───── THE INPUT
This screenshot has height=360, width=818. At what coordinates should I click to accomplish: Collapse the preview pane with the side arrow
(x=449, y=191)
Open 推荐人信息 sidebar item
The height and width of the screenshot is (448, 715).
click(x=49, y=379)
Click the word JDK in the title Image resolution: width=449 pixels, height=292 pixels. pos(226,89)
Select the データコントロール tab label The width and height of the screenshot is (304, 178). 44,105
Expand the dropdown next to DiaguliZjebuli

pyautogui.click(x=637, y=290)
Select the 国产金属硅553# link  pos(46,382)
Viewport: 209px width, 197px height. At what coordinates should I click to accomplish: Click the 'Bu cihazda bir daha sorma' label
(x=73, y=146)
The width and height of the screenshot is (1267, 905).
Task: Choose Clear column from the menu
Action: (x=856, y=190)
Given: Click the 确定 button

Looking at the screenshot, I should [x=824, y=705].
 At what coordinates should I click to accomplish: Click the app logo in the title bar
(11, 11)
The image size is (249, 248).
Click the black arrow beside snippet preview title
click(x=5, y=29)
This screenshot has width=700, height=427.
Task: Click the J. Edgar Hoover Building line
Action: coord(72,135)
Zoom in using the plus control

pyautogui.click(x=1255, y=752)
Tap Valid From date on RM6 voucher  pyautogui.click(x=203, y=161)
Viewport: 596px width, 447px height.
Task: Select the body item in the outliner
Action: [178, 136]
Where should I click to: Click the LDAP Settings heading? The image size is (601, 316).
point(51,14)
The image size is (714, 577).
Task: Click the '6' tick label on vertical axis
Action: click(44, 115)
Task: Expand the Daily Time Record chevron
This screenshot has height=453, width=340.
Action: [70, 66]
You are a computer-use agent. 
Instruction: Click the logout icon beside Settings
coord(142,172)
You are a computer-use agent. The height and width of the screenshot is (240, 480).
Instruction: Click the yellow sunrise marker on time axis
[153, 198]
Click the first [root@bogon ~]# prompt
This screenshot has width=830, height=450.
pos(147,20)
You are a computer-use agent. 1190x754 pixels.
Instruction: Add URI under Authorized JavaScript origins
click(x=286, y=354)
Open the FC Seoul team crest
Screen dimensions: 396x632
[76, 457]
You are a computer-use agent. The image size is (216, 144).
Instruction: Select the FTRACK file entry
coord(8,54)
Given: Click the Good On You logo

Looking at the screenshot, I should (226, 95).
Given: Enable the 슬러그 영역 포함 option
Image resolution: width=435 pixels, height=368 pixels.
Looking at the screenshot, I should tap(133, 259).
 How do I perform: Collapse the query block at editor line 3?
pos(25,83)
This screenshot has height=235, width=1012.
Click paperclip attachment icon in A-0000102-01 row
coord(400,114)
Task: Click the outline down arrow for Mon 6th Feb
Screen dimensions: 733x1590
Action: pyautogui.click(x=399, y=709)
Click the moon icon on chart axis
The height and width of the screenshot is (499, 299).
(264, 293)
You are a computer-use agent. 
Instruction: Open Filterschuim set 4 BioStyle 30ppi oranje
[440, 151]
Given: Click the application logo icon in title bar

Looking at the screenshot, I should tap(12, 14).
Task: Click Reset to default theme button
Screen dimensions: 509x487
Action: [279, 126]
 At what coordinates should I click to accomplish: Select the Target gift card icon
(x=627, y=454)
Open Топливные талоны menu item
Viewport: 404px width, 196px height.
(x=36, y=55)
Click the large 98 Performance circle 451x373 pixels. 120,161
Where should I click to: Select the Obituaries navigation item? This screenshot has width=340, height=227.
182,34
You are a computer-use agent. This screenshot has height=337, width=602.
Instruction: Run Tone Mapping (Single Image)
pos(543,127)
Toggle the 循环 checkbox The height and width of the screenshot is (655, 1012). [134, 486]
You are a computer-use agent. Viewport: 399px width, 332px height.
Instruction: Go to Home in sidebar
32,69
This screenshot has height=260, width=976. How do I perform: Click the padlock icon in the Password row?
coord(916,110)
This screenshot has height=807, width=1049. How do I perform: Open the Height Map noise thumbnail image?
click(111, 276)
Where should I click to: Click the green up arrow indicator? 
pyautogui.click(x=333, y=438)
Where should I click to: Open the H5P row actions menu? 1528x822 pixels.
──────────
• _ACTIVITY_: Repeat the listing in full, keeping every line exactly as it is.

• _FINISHED EXERCISE_:
This screenshot has height=360, width=818. At what coordinates should I click to accomplish: Collapse the preview pane with the side arrow
(x=449, y=191)
Open 推荐人信息 sidebar item
The height and width of the screenshot is (448, 715).
click(x=49, y=379)
Click the word JDK in the title Image resolution: width=449 pixels, height=292 pixels. pos(226,89)
Select the データコントロール tab label The width and height of the screenshot is (304, 178). 44,105
Expand the dropdown next to DiaguliZjebuli

pyautogui.click(x=637, y=290)
Select the 国产金属硅553# link  pos(46,382)
Viewport: 209px width, 197px height. At what coordinates should I click to accomplish: Click the 'Bu cihazda bir daha sorma' label
(x=73, y=146)
The width and height of the screenshot is (1267, 905).
Task: Choose Clear column from the menu
Action: (x=856, y=190)
Given: Click the 确定 button

Looking at the screenshot, I should [x=824, y=705].
 At what coordinates should I click to accomplish: Click the app logo in the title bar
(11, 11)
The image size is (249, 248).
Click the black arrow beside snippet preview title
click(x=5, y=29)
This screenshot has width=700, height=427.
Task: Click the J. Edgar Hoover Building line
Action: coord(72,135)
Zoom in using the plus control

pyautogui.click(x=1255, y=752)
Tap Valid From date on RM6 voucher  pyautogui.click(x=203, y=161)
Viewport: 596px width, 447px height.
Task: Select the body item in the outliner
Action: [178, 136]
Where should I click to: Click the LDAP Settings heading? The image size is (601, 316).
point(51,14)
The image size is (714, 577).
Task: Click the '6' tick label on vertical axis
Action: click(44, 115)
Task: Expand the Daily Time Record chevron
This screenshot has height=453, width=340.
Action: [70, 66]
You are a computer-use agent. 
Instruction: Click the logout icon beside Settings
coord(142,172)
You are a computer-use agent. The height and width of the screenshot is (240, 480).
Instruction: Click the yellow sunrise marker on time axis
[153, 198]
Click the first [root@bogon ~]# prompt
This screenshot has width=830, height=450.
pos(147,20)
You are a computer-use agent. 1190x754 pixels.
Instruction: Add URI under Authorized JavaScript origins
click(x=286, y=354)
Open the FC Seoul team crest
Screen dimensions: 396x632
[76, 457]
You are a computer-use agent. The image size is (216, 144).
Instruction: Select the FTRACK file entry
coord(8,54)
Given: Click the Good On You logo

Looking at the screenshot, I should (226, 95).
Given: Enable the 슬러그 영역 포함 option
Image resolution: width=435 pixels, height=368 pixels.
Looking at the screenshot, I should tap(133, 259).
 How do I perform: Collapse the query block at editor line 3?
pos(25,83)
This screenshot has height=235, width=1012.
Click paperclip attachment icon in A-0000102-01 row
coord(400,114)
Task: Click the outline down arrow for Mon 6th Feb
Screen dimensions: 733x1590
Action: pyautogui.click(x=399, y=709)
Click the moon icon on chart axis
The height and width of the screenshot is (499, 299).
(264, 293)
You are a computer-use agent. 
Instruction: Open Filterschuim set 4 BioStyle 30ppi oranje
[440, 151]
Given: Click the application logo icon in title bar

Looking at the screenshot, I should tap(12, 14).
Task: Click Reset to default theme button
Screen dimensions: 509x487
Action: [279, 126]
 At what coordinates should I click to accomplish: Select the Target gift card icon
(x=627, y=454)
Open Топливные талоны menu item
Viewport: 404px width, 196px height.
(x=36, y=55)
Click the large 98 Performance circle 451x373 pixels. 120,161
Where should I click to: Select the Obituaries navigation item? This screenshot has width=340, height=227.
182,34
You are a computer-use agent. This screenshot has height=337, width=602.
Instruction: Run Tone Mapping (Single Image)
pos(543,127)
Toggle the 循环 checkbox The height and width of the screenshot is (655, 1012). [134, 486]
You are a computer-use agent. Viewport: 399px width, 332px height.
Instruction: Go to Home in sidebar
32,69
This screenshot has height=260, width=976. How do I perform: Click the padlock icon in the Password row?
coord(916,110)
This screenshot has height=807, width=1049. How do I perform: Open the Height Map noise thumbnail image?
click(111, 276)
Where should I click to: Click the green up arrow indicator? 
pyautogui.click(x=333, y=438)
Where should I click to: Open the H5P row actions menu? 1528x822 pixels.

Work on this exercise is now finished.